* Extracted text *
——
Willis Towers Reinsurance Index Up by 7.8%, Despite 2017 Storm Damage

Shareholders’ equity in 34 reinsurance companies tracked in the Willis Reinsurance Index was up 7.8% to USD 371 billion at year-end 2017. The increase occurred despite catastrophe losses, which led to a weighted combined ratio for the tracked reinsurers of 104.8%, up 10.4 percentage points from the previous year. Alternative capital also increased to USD 88 billion (year-end 2016: USD 75 billion), despite the draw-down of some catastrophe bonds and collateralized reinsurance and retrocession layers in the wake of the 2017 Atlantic hurricanes.

These are the findings of the latest Reinsurance Market Report from Willis Re, the reinsurance business of leading global advisory, broking and solutions company Willis Towers Watson.
——
* Provided data *

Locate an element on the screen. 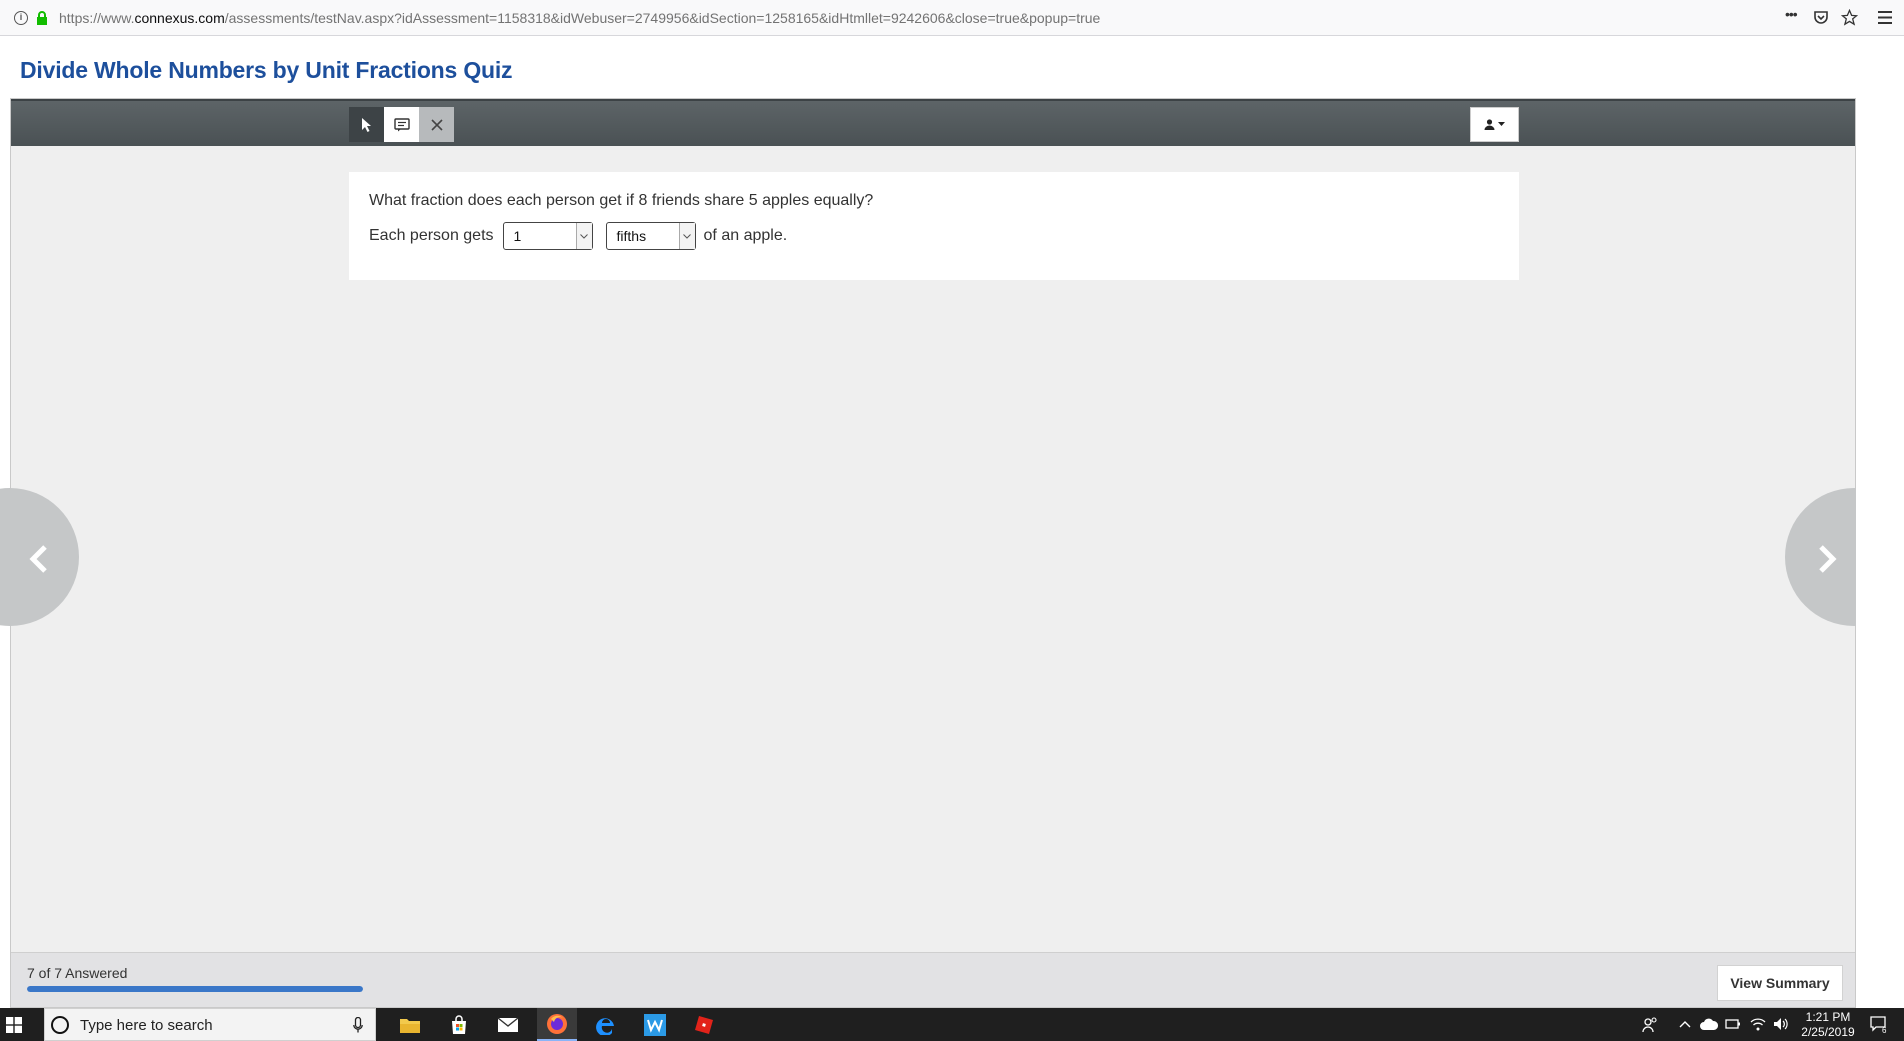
——
* Work to complete *
From the reinsurance index article, output the passage between "Willis Towers Reinsurance" and "2017 Atlantic hurricanes.", inclusive, copied word for word. The material has no connection to the text.

* Response to this exercise *
Willis Towers Reinsurance Index Up by 7.8%, Despite 2017 Storm Damage

Shareholders’ equity in 34 reinsurance companies tracked in the Willis Reinsurance Index was up 7.8% to USD 371 billion at year-end 2017. The increase occurred despite catastrophe losses, which led to a weighted combined ratio for the tracked reinsurers of 104.8%, up 10.4 percentage points from the previous year. Alternative capital also increased to USD 88 billion (year-end 2016: USD 75 billion), despite the draw-down of some catastrophe bonds and collateralized reinsurance and retrocession layers in the wake of the 2017 Atlantic hurricanes.